Hamburg zum Beispiel könnte es sein. Hamburg könnte die erste Stadt sein. Sie wird abgeschaltet. Es fließt kein Strom mehr, Lichter, Ampeln gehen aus, Computer bleiben stehen ebenso wie Fahrstühle, U- und S-Bahnen. Nichts geht mehr. Die Millionenstadt ist dunkel.

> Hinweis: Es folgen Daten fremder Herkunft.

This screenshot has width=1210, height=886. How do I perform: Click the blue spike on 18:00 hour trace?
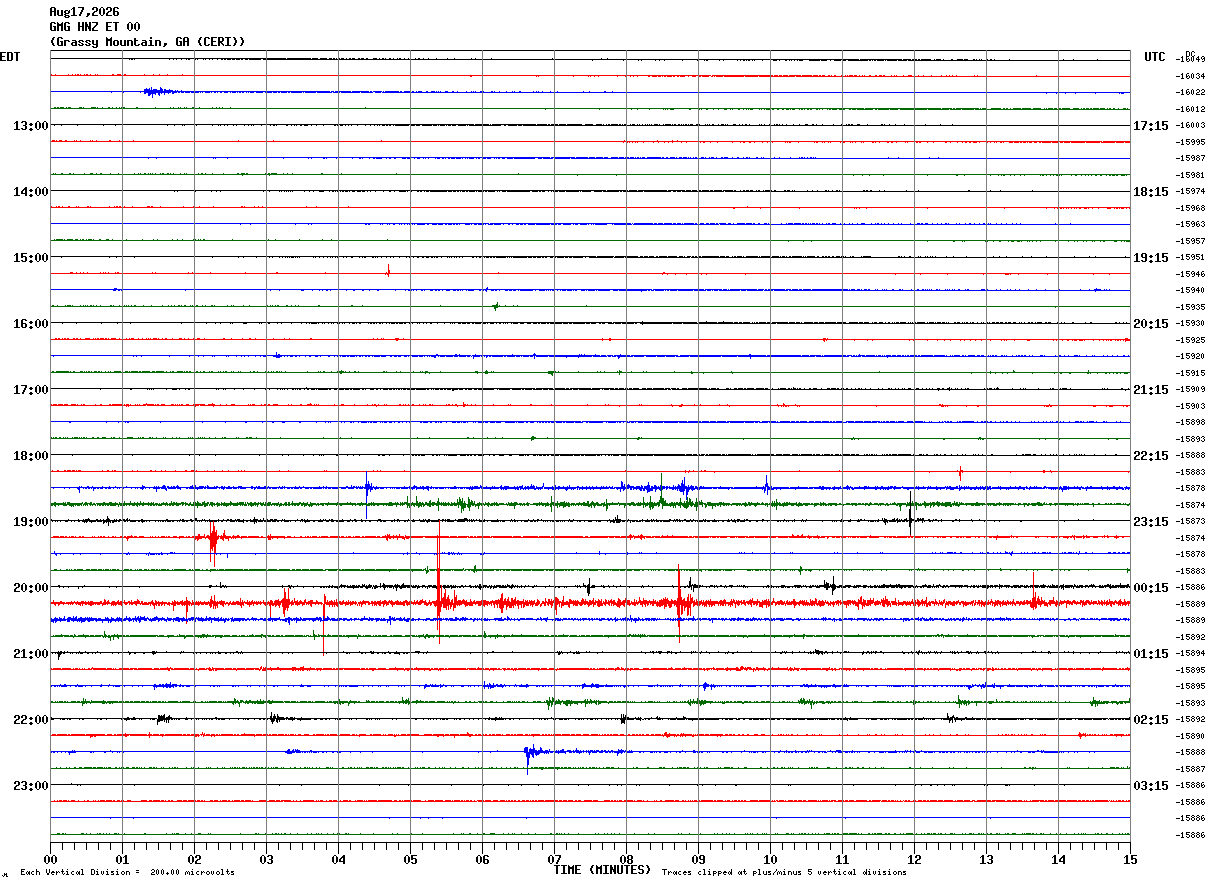pos(367,492)
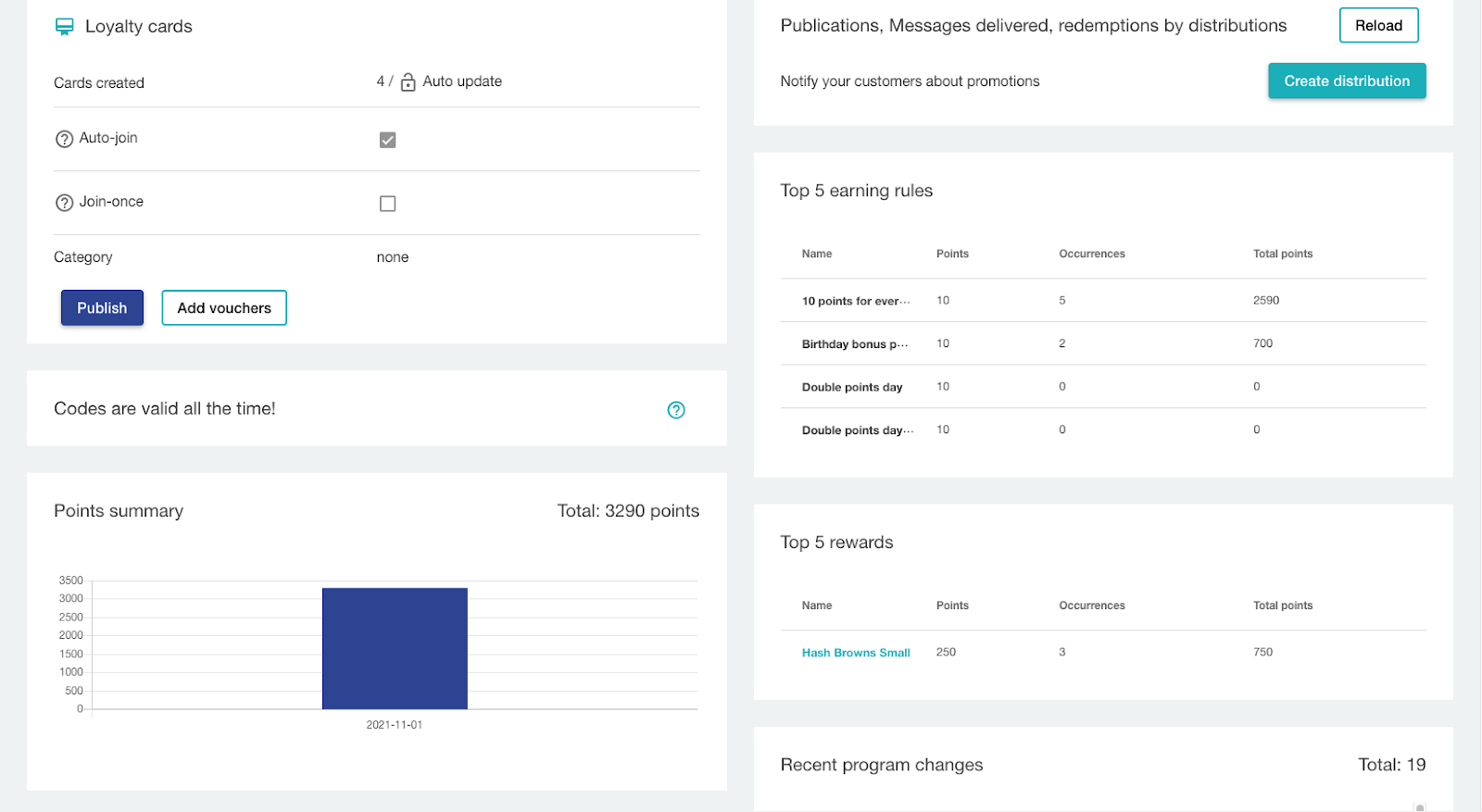
Task: Sort earning rules by Occurrences column
Action: [x=1091, y=254]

Die Hansestadt abzuschalten liegt nahe, weil sie mit ihrem extrem energiehungrigen Hafen, Industriebetrieben und zahlreichen Haushalten erheblich Leistung aus dem Netz zieht. Die großen Kraftwerke stehen rings um Hamburg und versorgen die Stadt mit Strom. Hier den Stecker ziehen würde viel bringen. Zumindest aus Sicht eines Höchstspannungsnetzbetreibers, der plötzlich vor die Wahl gestellt wird, einen totalen Blackout in ganz Deutschland zu riskieren oder einzelne Verbraucher abzuschalten. Einzelne Verbraucher, das sind eben große Städte, die viel Strom benötigen. Wenn die wegfallen, ist eine Menge Strom gespart. Lieber eine Stadt geopfert als ein ganzes Land. So jedenfalls lautet die neue Logik im neuen Stromversorgungssystem.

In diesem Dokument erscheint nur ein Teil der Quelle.